- Strawberries are full of antioxidants and vitamin C, both of which are excellent for fighting free radicals. Strawberries can help prevent heart disease, macular degeneration, diabetes, and even cancer.
Delicate strawberries may require gentle handling in the kitchen, but the little red fruits can toughen up the immune system and even protect the heart.
“You hear a lot about certain fruits that provide a significant source of antioxidants, that help to reduce the production of free radicals and prevent them from hurting your body,” said Carla Haley, Miller County extension agent for the University of Arkansas System Division of Agriculture. “One fruit that seems to miss the list is strawberries.”
Strawberries are full of antioxidants and vitamin C, both of which are excellent for fighting free radicals. Strawberries can help prevent heart disease, macular degeneration, diabetes, and even cancer.

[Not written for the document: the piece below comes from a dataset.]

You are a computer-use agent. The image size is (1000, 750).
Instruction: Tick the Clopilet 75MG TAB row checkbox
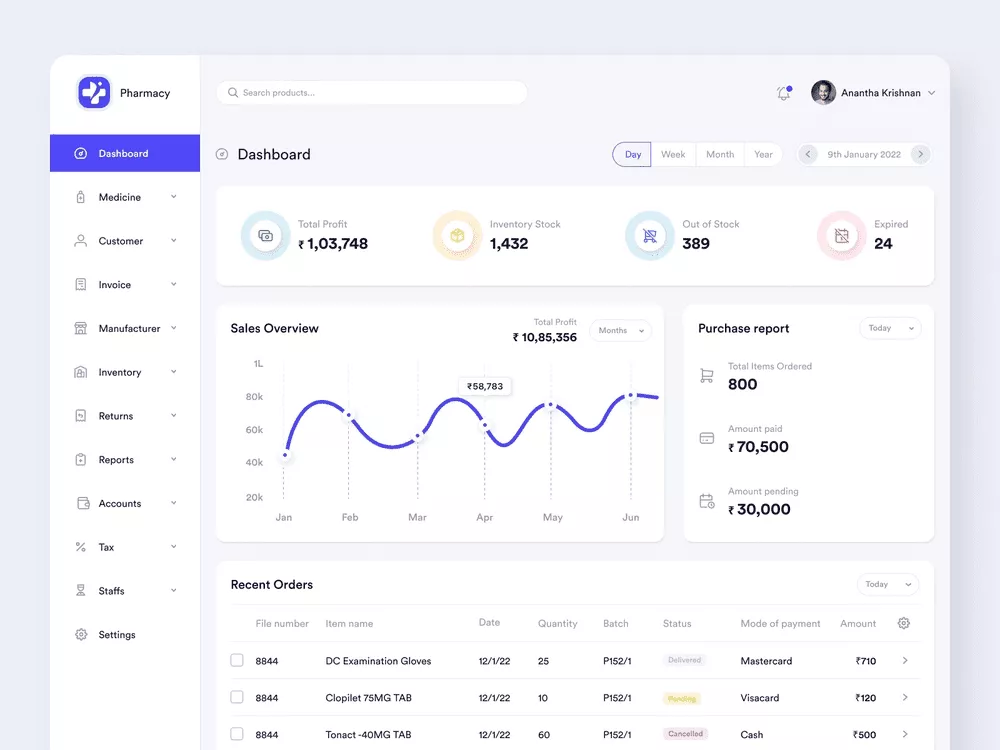237,697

One cup of unsweetened strawberries contains 140 percent of the reference daily intake of vitamin C, an antioxidant that may reduce the risk of heart disease and certain cancers. Vitamin C helps protect skin from bruising, helps heal cuts and keeps gums healthy.
“Eating foods with vitamin C has the additional benefit of helping the body absorb iron,” she said. “Strawberries also provide potassium and fiber. Potassium helps maintain healthy blood pressure, and fiber helps control cholesterol and keeps you regular.”
One cup of sliced raw strawberries has only 45 calories and no fat.
Arkansans were able to get an early start on strawberries this year, with some farmers offering fresh-from-the-vine fruits in early April. (see http://uaex.edu/news/april2012/0411ArkEarlyStrawberries.html) Many of the vines are still producing into June. Look for berries at the local farmers market or road side stand.
Choose firm, brightly colored, fully ripe berries with a natural shine, rich red color and bright green caps. Avoid soft or dark colored berries as they are bruised or overripe.
“Store in the refrigerator and use within two to three days,” Haley said. “If held longer, a gray mold may develop.”
Store berries no more than two berries deep in a shallow container or tray covered with waxed paper or plastic wrap. Always remove bruised, rotted or molded berries before storing. Refrigerate immediately after purchasing. Never rinse the berries or remove the caps before storing. Removing the cap early can reduce flavor, texture and nutrient quality.
Including strawberries in your diet is easy:
- When strawberries are ripe, enjoy them as they are.
- Dip whole, rinsed strawberries into melted semisweet chocolate and chill
- Spin them into a milkshake with ice cream or with honey and vanilla yogurt for a smoothie
- Top toasted frozen pancakes or waffles with sliced strawberries and your favorite syrup
- Stir finely chopped berries into softened low-fat cream cheese and spread on bagels or toast.